Aim of the task
Give only the number of lines below that contain the word "Ausilium".

··· Information ···

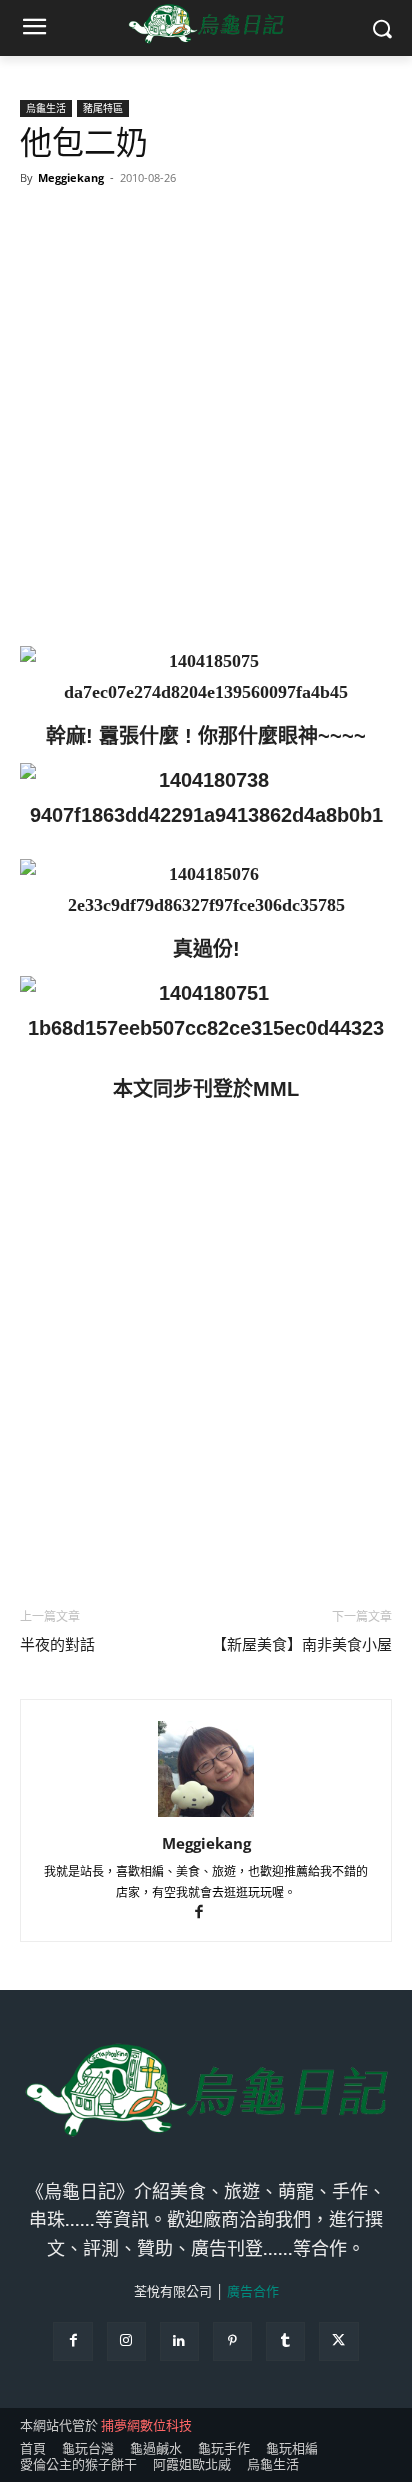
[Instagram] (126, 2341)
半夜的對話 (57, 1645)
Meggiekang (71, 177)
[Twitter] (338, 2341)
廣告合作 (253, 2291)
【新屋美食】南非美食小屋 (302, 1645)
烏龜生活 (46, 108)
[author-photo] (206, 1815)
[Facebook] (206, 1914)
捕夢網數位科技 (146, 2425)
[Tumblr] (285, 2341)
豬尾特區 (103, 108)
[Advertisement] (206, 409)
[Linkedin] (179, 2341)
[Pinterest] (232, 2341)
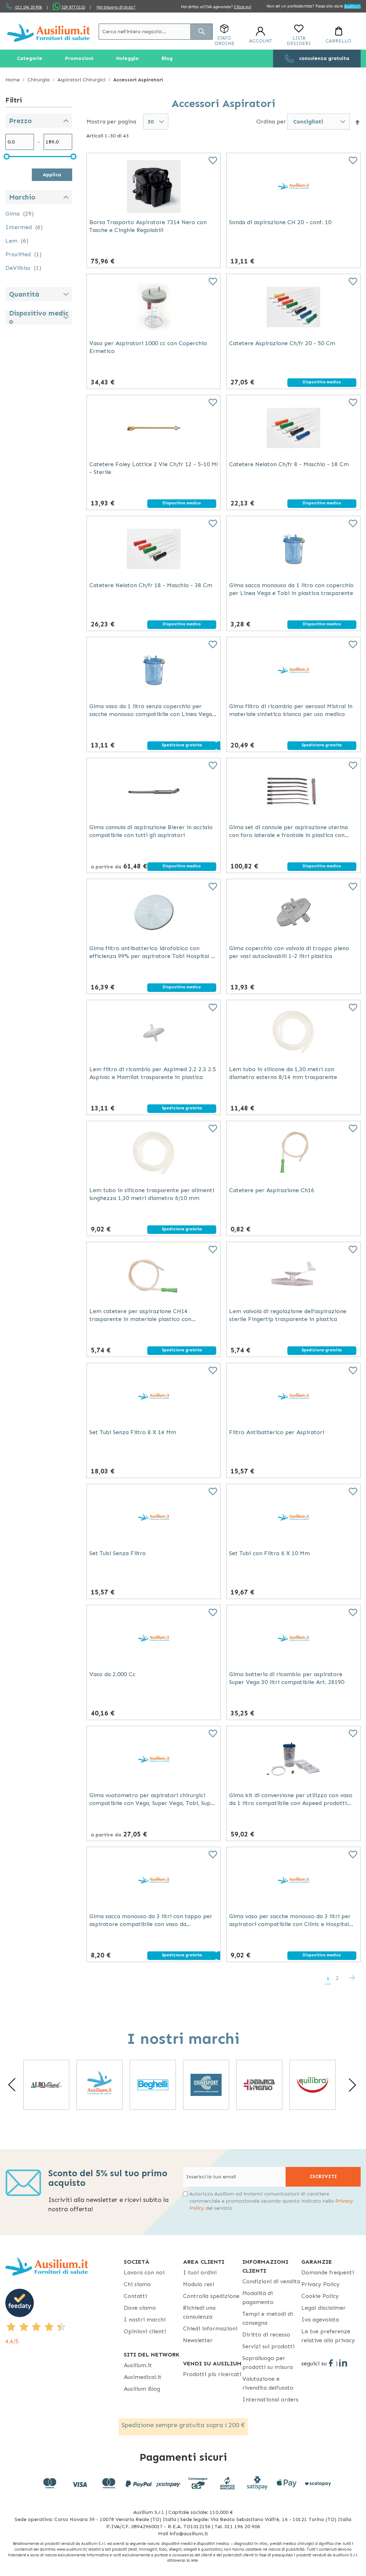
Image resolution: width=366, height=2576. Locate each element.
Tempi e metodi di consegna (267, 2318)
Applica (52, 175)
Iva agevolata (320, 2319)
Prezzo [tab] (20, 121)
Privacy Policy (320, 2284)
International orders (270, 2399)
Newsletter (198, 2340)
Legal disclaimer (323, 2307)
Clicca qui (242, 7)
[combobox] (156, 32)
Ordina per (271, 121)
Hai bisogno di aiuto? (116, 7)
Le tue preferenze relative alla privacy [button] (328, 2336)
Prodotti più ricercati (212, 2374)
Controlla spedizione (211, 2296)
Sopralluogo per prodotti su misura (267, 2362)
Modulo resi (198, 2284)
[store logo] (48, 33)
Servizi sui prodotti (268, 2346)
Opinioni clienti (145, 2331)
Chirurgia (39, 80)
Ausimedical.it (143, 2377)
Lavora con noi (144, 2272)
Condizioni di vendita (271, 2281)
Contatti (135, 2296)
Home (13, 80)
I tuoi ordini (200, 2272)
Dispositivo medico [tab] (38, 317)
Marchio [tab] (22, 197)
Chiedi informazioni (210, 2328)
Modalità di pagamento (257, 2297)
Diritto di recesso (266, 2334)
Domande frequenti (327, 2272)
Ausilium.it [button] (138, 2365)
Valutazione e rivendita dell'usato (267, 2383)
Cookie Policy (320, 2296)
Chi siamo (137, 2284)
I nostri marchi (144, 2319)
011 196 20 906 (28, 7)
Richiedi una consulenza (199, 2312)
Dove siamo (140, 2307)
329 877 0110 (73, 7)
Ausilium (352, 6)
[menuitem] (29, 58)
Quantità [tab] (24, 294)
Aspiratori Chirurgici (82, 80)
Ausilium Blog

···

Task response
3